> _AIM_
Locate each line in the listing below that contains the string "Task" and copy those lines. Case counts.
--- START OF MATERIAL TO PROCESS ---
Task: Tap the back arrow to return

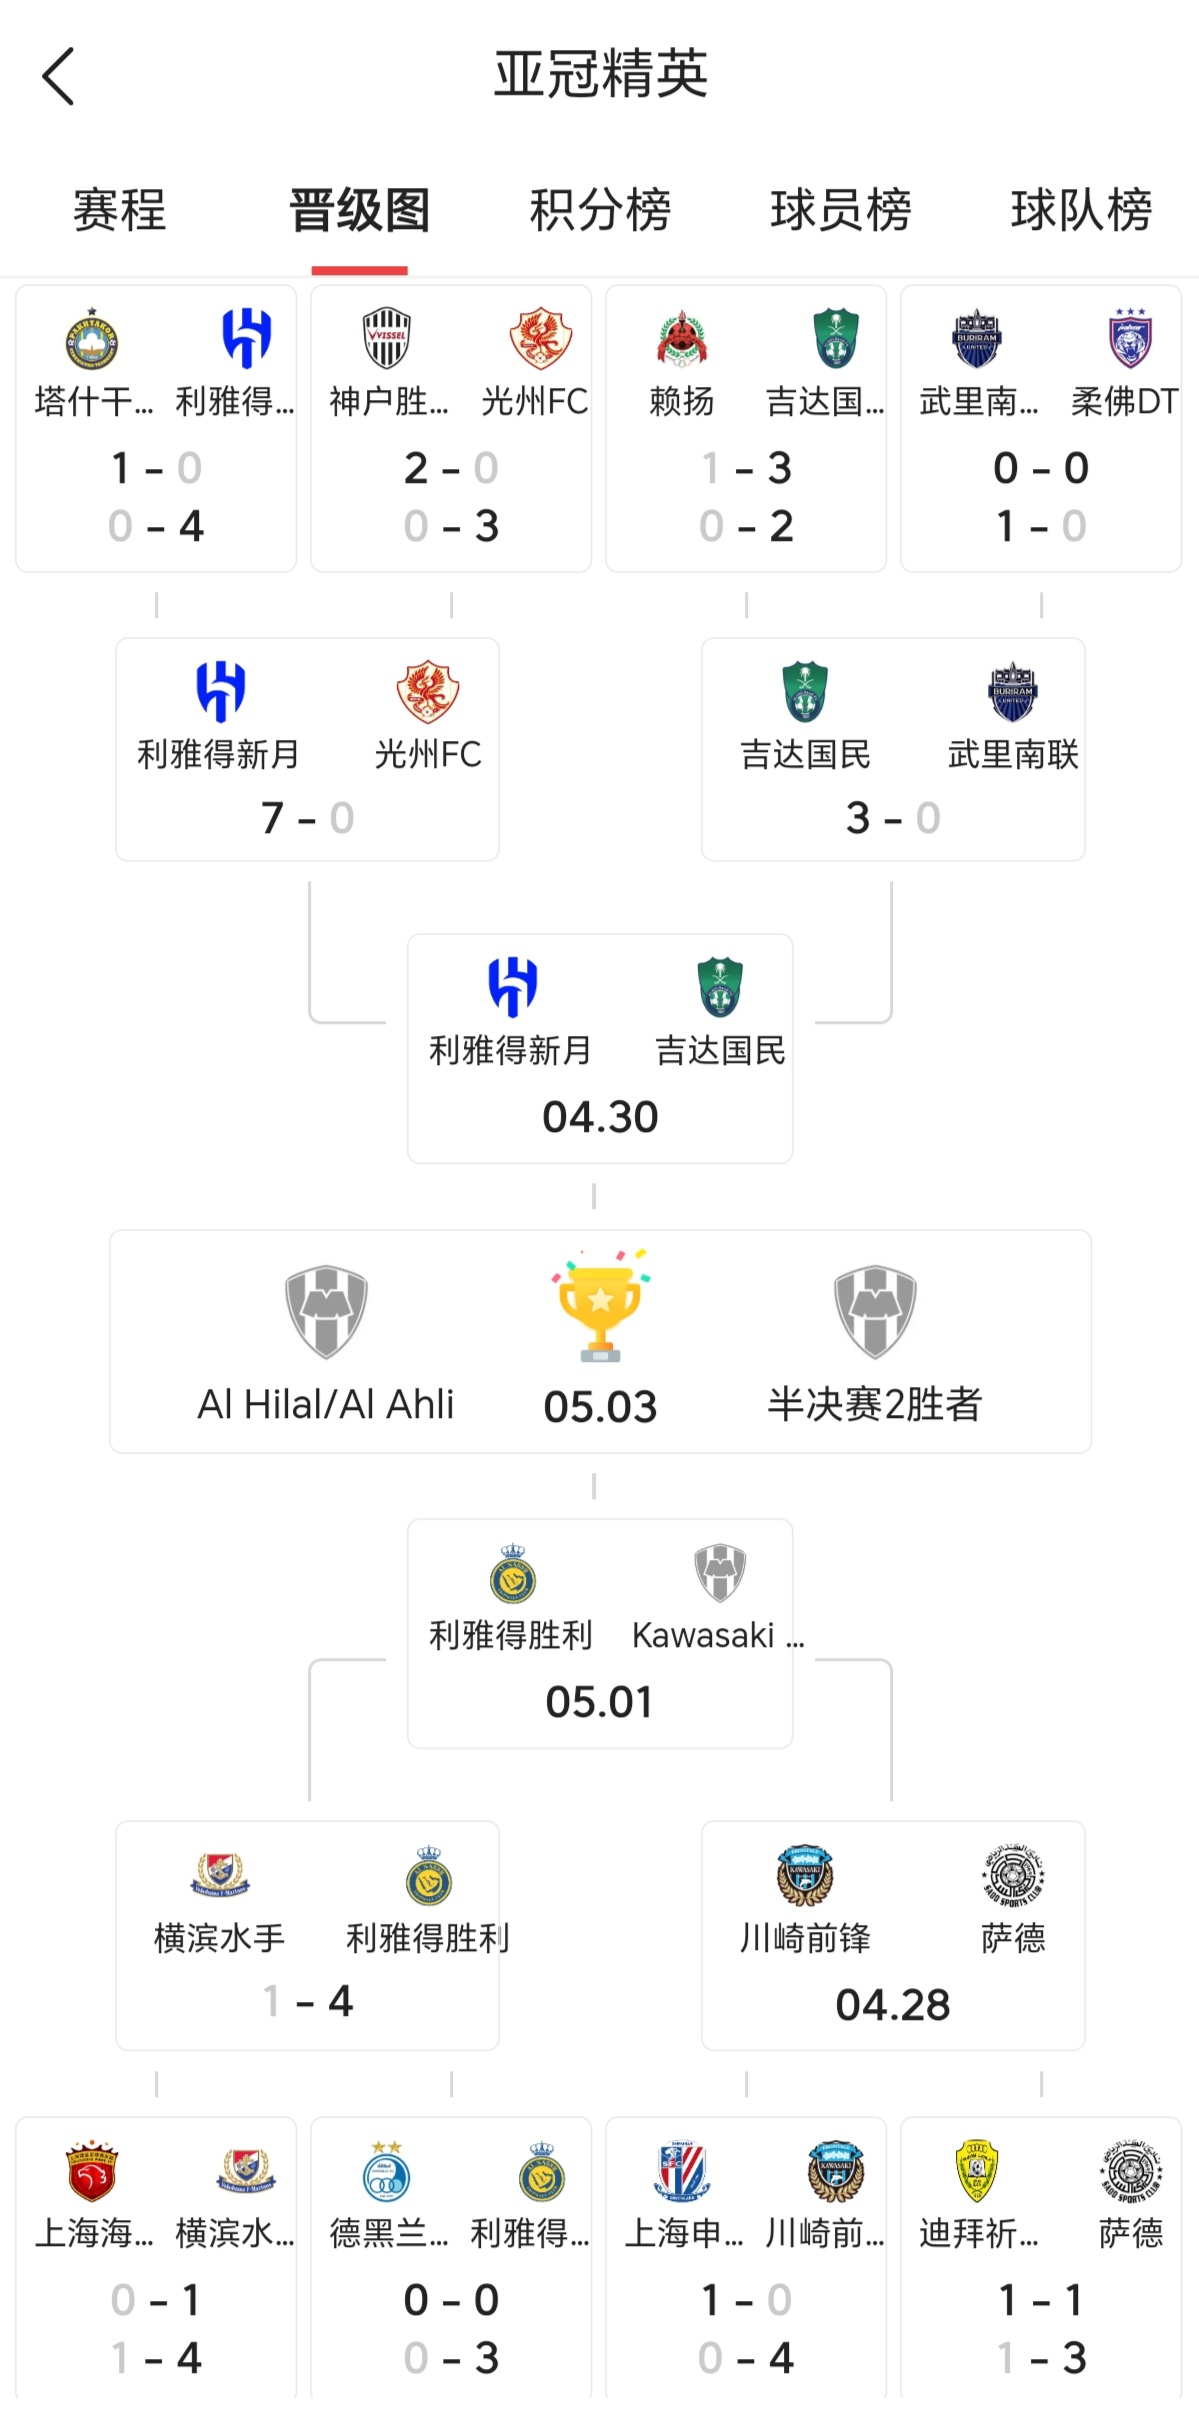Action: click(x=57, y=76)
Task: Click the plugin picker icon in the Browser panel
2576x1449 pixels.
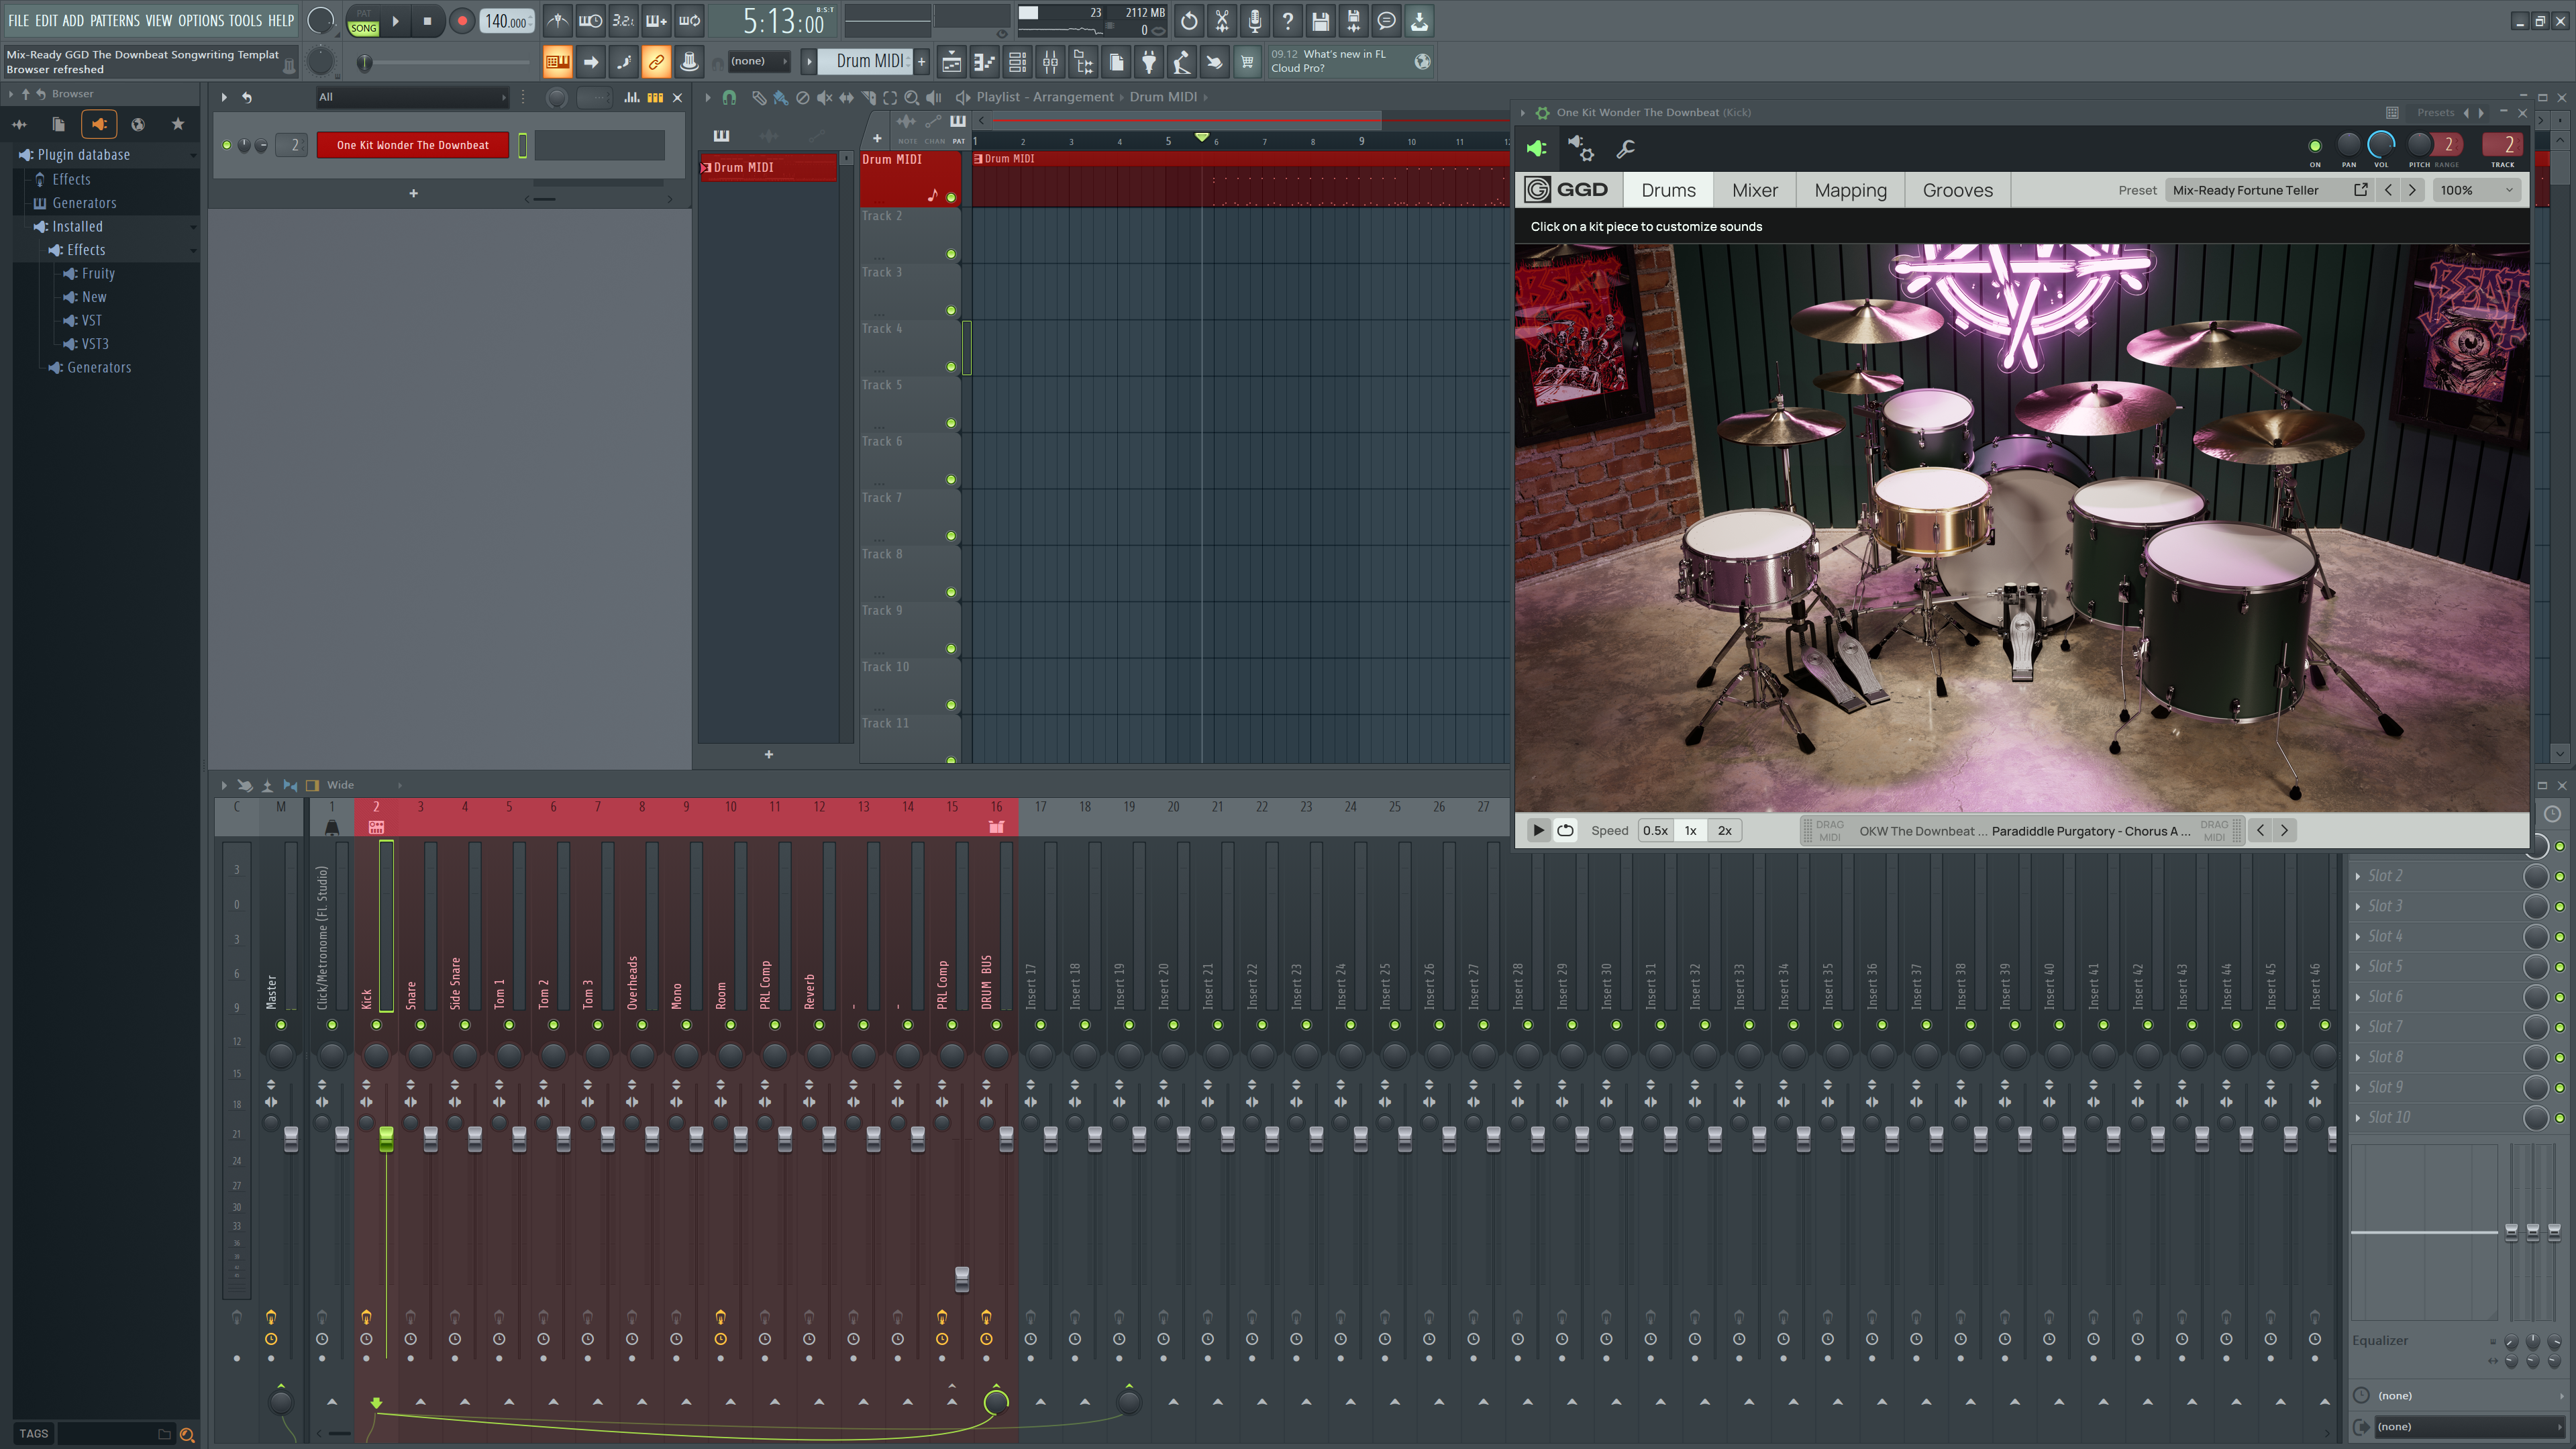Action: click(x=99, y=124)
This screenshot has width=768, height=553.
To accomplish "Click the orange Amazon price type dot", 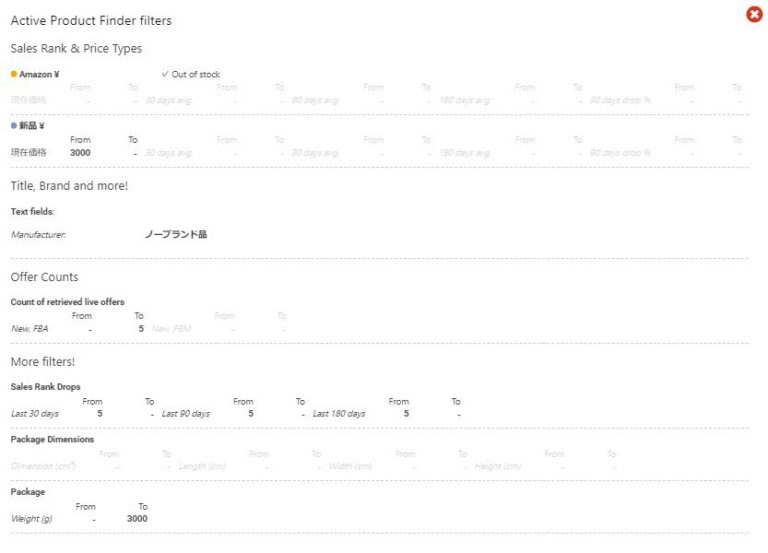I will tap(14, 74).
--- END OF MATERIAL TO PROCESS ---
> _REPLY_
Task: Tap the back arrow to return
Task: Click the plugin picker icon in the Browser panel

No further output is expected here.